Между тем подлинно индивидуальным жестом в программе фестиваля был монолог «Я. .. она
не я
и я», написанный Климом для Александра Лыкова. Лыков в нем вернул театру право говорить о вечном как интимном, об экзистенциальной тоске как сущности театра, о себе как о клоуне Божьем, вне всяких социальных детерминаций. Его исповедь в каком-то смысле отповедь Евгению Гришковцу и Ивану Вырыпаеву с их поколенческими амбициями. Он утверждает ценность предельного и абсолютно индивидуального человеческого жеста.

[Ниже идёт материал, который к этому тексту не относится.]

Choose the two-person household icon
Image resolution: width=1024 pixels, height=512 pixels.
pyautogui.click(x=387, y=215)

Но вовсе не эта сокрушительная актерская работа, о которой мы писали в прошлом номере «РГ», была отмечена как лучшая на фестивале «Новая драма». Лучшими актерами были признаны Артем Смола и Ольга Лапшина в спектакле Владимира Агеева по пьесе братьев Пресняковых «Пленные духи» в Центре драматургии и режиссуры. Сами молодые екатеринбургские драматурги также были отмечены спецпризом жюри. Содержание этого приза не вполне ясно. Вероятно, они вошли в номинацию как авторы самых нашумевших в прошлом сезоне современных пьес «Терроризм» и «Пленные духи».

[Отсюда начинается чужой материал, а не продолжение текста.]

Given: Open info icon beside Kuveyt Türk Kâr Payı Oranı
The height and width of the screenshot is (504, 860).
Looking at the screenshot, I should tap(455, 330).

Лучшим режиссером признали Михаила Бычкова, режиссера Воронежского Камерного театра, за его спектакль «Две маленькие пьесы» по текстам грузинского драматурга Лаши Бугадзе и тольяттинца Вячеслава Дурненкова.
Скромная, неяркая, но вполне добротная работа воронежского режиссера вызвала симпатию по большей части за приверженность новой драме: весь прошедший театральный сезон у него в театре был ознаменован работой над текстами современных авторов.

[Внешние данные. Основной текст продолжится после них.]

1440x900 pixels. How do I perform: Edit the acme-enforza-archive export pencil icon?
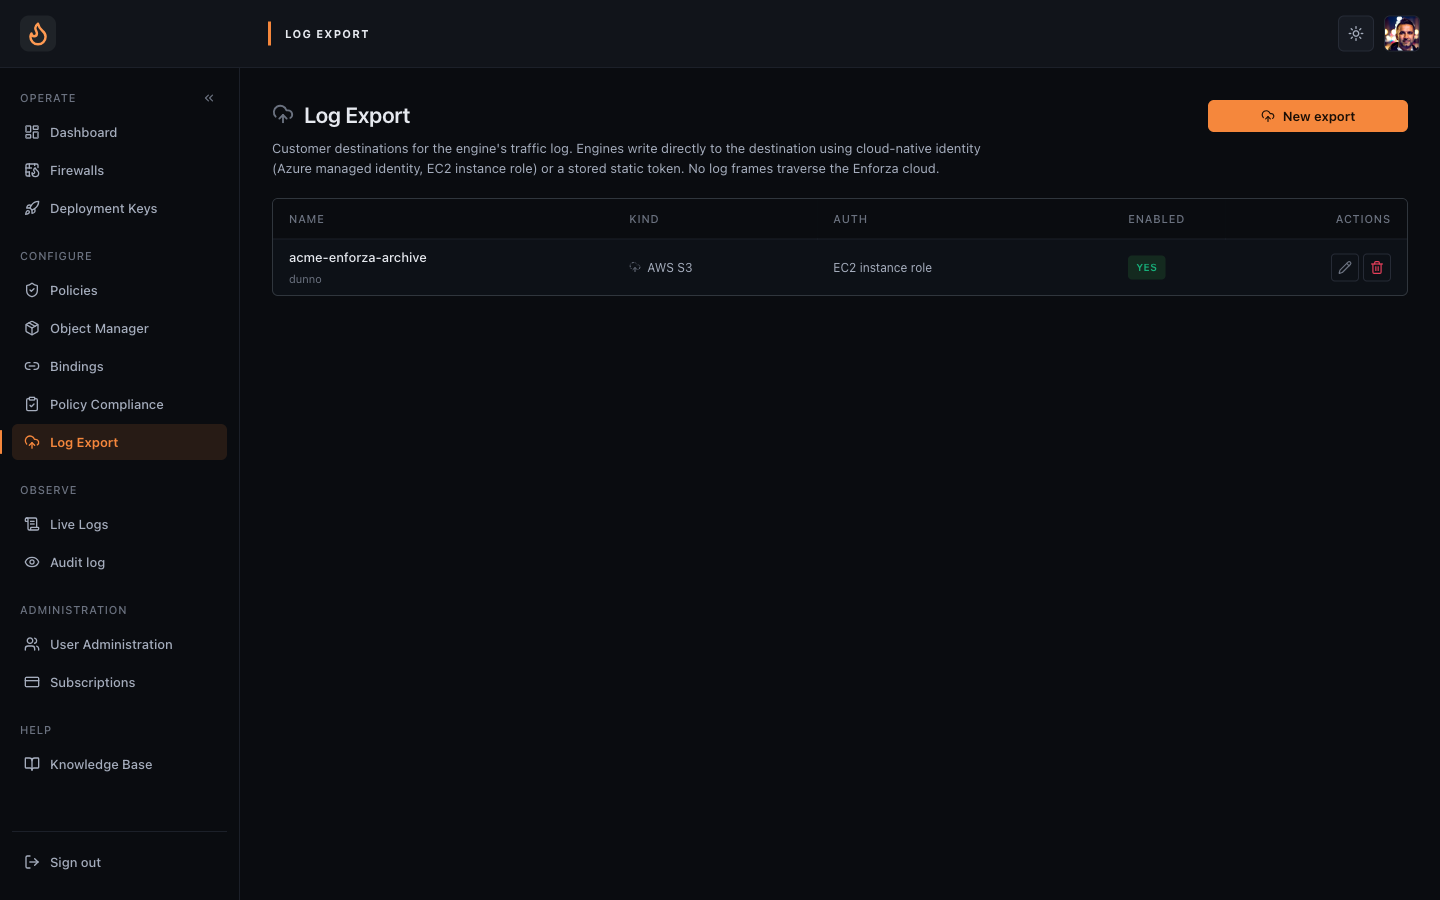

Там, где призы не выдавались, было гораздо интереснее и веселее: самая молодая театральная площадка Москвы «Театр.doc» представила свой прошлогодний опыт документального театра. В нем особым интересом публики был отмечен проект Михаила Угарова «Борьба молдаван за картонную коробку», построенный на интервью с молдавскими гастарбайтерами в Москве. В течение всего фестиваля также шли читки и обсуждения пьес молодых драматургов, вызывая горячие споры и дискуссии.
Международная часть программы также была отмечена самыми неожиданными подарками от яркой работы известного латышского режиссера Мары Кимеле «Темные олени» до пролетарской оперетты «Судий, 19. Угольная болезнь легких», в которой под живую музыку Никоса Бриско американский драматург Рут Марграф поет и рассказывает о странствии семьи переселенцев-протестантов по Америке.
Фестиваль «Новая драма» окончен, выявив одну существенную проблему современного театра отсутствие шкалы ценностей, своеобразную дислексию, нечувствительность к письменному слову как основе сценического повествования. Нарушено и представление о ценности актерской работы. Все поставлено в зависимость от кураторских жестов и идей. Впрочем, и они могут быть интересны как идеологическая и художественная провокация.
Благодаря им публика и люди театра могут сделать свои выводы о новой драме и новом театре.